*** Opening of Extracted material ***
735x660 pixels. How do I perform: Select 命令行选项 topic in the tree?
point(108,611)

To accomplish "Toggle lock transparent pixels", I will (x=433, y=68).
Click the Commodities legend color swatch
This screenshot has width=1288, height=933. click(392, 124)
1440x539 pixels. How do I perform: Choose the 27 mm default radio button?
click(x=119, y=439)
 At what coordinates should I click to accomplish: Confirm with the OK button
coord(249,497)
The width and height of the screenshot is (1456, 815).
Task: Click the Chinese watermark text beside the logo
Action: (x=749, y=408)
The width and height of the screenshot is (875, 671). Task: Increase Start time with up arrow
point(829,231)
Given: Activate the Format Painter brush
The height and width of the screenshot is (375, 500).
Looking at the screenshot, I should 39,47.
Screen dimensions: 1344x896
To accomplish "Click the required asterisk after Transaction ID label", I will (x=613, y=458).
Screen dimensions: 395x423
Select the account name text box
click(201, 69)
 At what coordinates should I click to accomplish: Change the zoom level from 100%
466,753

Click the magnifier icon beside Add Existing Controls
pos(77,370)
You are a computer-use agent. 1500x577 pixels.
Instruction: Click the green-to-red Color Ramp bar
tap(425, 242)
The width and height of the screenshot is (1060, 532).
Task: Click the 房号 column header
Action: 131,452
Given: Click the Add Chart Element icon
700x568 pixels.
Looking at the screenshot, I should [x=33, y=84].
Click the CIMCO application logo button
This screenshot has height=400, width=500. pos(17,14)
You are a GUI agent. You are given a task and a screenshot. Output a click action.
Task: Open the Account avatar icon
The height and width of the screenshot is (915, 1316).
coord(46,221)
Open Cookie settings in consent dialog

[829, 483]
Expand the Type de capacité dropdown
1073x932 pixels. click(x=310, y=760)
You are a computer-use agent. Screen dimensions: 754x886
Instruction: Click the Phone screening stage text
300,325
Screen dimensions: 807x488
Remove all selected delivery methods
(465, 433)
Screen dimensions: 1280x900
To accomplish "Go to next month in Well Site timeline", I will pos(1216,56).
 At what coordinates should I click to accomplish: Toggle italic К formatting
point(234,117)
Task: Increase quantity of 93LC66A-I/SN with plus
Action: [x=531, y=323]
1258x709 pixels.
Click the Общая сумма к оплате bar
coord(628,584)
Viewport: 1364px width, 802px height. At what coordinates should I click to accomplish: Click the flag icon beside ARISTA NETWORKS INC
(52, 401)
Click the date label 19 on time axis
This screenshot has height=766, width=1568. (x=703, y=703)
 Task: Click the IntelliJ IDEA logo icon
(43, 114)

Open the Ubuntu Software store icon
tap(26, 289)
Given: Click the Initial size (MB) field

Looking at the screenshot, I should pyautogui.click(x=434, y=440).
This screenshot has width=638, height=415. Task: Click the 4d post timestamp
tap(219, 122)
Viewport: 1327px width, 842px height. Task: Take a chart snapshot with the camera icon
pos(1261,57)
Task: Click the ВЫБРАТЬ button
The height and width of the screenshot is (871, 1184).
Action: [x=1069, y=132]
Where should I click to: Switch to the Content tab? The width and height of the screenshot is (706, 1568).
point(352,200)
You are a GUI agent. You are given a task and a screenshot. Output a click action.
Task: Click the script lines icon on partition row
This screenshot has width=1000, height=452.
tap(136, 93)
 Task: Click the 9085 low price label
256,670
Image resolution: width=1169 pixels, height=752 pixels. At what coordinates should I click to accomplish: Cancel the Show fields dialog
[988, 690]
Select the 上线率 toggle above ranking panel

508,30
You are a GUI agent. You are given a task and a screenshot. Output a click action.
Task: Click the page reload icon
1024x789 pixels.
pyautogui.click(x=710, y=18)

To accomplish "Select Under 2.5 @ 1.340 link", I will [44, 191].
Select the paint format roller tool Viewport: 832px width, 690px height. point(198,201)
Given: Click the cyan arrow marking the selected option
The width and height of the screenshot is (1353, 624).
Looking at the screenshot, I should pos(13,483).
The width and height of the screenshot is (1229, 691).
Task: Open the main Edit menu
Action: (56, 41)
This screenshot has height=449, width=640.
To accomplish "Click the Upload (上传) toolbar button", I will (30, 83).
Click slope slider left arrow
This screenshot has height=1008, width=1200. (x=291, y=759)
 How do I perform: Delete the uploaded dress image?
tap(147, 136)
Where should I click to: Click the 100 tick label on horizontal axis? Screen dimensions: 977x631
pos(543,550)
*** Close of Extracted material ***
» **Required action**
Your answer must be an exact transcription of all the data above.

» **Result of this task**
735x660 pixels. How do I perform: Select 命令行选项 topic in the tree?
point(108,611)

To accomplish "Toggle lock transparent pixels", I will (x=433, y=68).
Click the Commodities legend color swatch
This screenshot has width=1288, height=933. click(392, 124)
1440x539 pixels. How do I perform: Choose the 27 mm default radio button?
click(x=119, y=439)
 At what coordinates should I click to accomplish: Confirm with the OK button
coord(249,497)
The width and height of the screenshot is (1456, 815).
Task: Click the Chinese watermark text beside the logo
Action: (x=749, y=408)
The width and height of the screenshot is (875, 671). Task: Increase Start time with up arrow
point(829,231)
Given: Activate the Format Painter brush
The height and width of the screenshot is (375, 500).
Looking at the screenshot, I should 39,47.
Screen dimensions: 1344x896
To accomplish "Click the required asterisk after Transaction ID label", I will (x=613, y=458).
Screen dimensions: 395x423
Select the account name text box
click(201, 69)
 At what coordinates should I click to accomplish: Change the zoom level from 100%
466,753

Click the magnifier icon beside Add Existing Controls
pos(77,370)
You are a computer-use agent. 1500x577 pixels.
Instruction: Click the green-to-red Color Ramp bar
tap(425, 242)
The width and height of the screenshot is (1060, 532).
Task: Click the 房号 column header
Action: 131,452
Given: Click the Add Chart Element icon
700x568 pixels.
Looking at the screenshot, I should [x=33, y=84].
Click the CIMCO application logo button
This screenshot has height=400, width=500. pos(17,14)
You are a GUI agent. You are given a task and a screenshot. Output a click action.
Task: Open the Account avatar icon
The height and width of the screenshot is (915, 1316).
coord(46,221)
Open Cookie settings in consent dialog

[829, 483]
Expand the Type de capacité dropdown
1073x932 pixels. click(x=310, y=760)
You are a computer-use agent. Screen dimensions: 754x886
Instruction: Click the Phone screening stage text
300,325
Screen dimensions: 807x488
Remove all selected delivery methods
(465, 433)
Screen dimensions: 1280x900
To accomplish "Go to next month in Well Site timeline", I will pos(1216,56).
 At what coordinates should I click to accomplish: Toggle italic К formatting
point(234,117)
Task: Increase quantity of 93LC66A-I/SN with plus
Action: [x=531, y=323]
1258x709 pixels.
Click the Общая сумма к оплате bar
coord(628,584)
Viewport: 1364px width, 802px height. At what coordinates should I click to accomplish: Click the flag icon beside ARISTA NETWORKS INC
(52, 401)
Click the date label 19 on time axis
This screenshot has height=766, width=1568. (x=703, y=703)
 Task: Click the IntelliJ IDEA logo icon
(43, 114)

Open the Ubuntu Software store icon
tap(26, 289)
Given: Click the Initial size (MB) field

Looking at the screenshot, I should pyautogui.click(x=434, y=440).
This screenshot has width=638, height=415. Task: Click the 4d post timestamp
tap(219, 122)
Viewport: 1327px width, 842px height. Task: Take a chart snapshot with the camera icon
pos(1261,57)
Task: Click the ВЫБРАТЬ button
The height and width of the screenshot is (871, 1184).
Action: [x=1069, y=132]
Where should I click to: Switch to the Content tab? The width and height of the screenshot is (706, 1568).
point(352,200)
You are a GUI agent. You are given a task and a screenshot. Output a click action.
Task: Click the script lines icon on partition row
This screenshot has width=1000, height=452.
tap(136, 93)
 Task: Click the 9085 low price label
256,670
Image resolution: width=1169 pixels, height=752 pixels. At what coordinates should I click to accomplish: Cancel the Show fields dialog
[988, 690]
Select the 上线率 toggle above ranking panel

508,30
You are a GUI agent. You are given a task and a screenshot. Output a click action.
Task: Click the page reload icon
1024x789 pixels.
pyautogui.click(x=710, y=18)

To accomplish "Select Under 2.5 @ 1.340 link", I will [44, 191].
Select the paint format roller tool Viewport: 832px width, 690px height. point(198,201)
Given: Click the cyan arrow marking the selected option
The width and height of the screenshot is (1353, 624).
Looking at the screenshot, I should pos(13,483).
The width and height of the screenshot is (1229, 691).
Task: Open the main Edit menu
Action: (56, 41)
This screenshot has height=449, width=640.
To accomplish "Click the Upload (上传) toolbar button", I will (30, 83).
Click slope slider left arrow
This screenshot has height=1008, width=1200. (x=291, y=759)
 How do I perform: Delete the uploaded dress image?
tap(147, 136)
Where should I click to: Click the 100 tick label on horizontal axis? Screen dimensions: 977x631
pos(543,550)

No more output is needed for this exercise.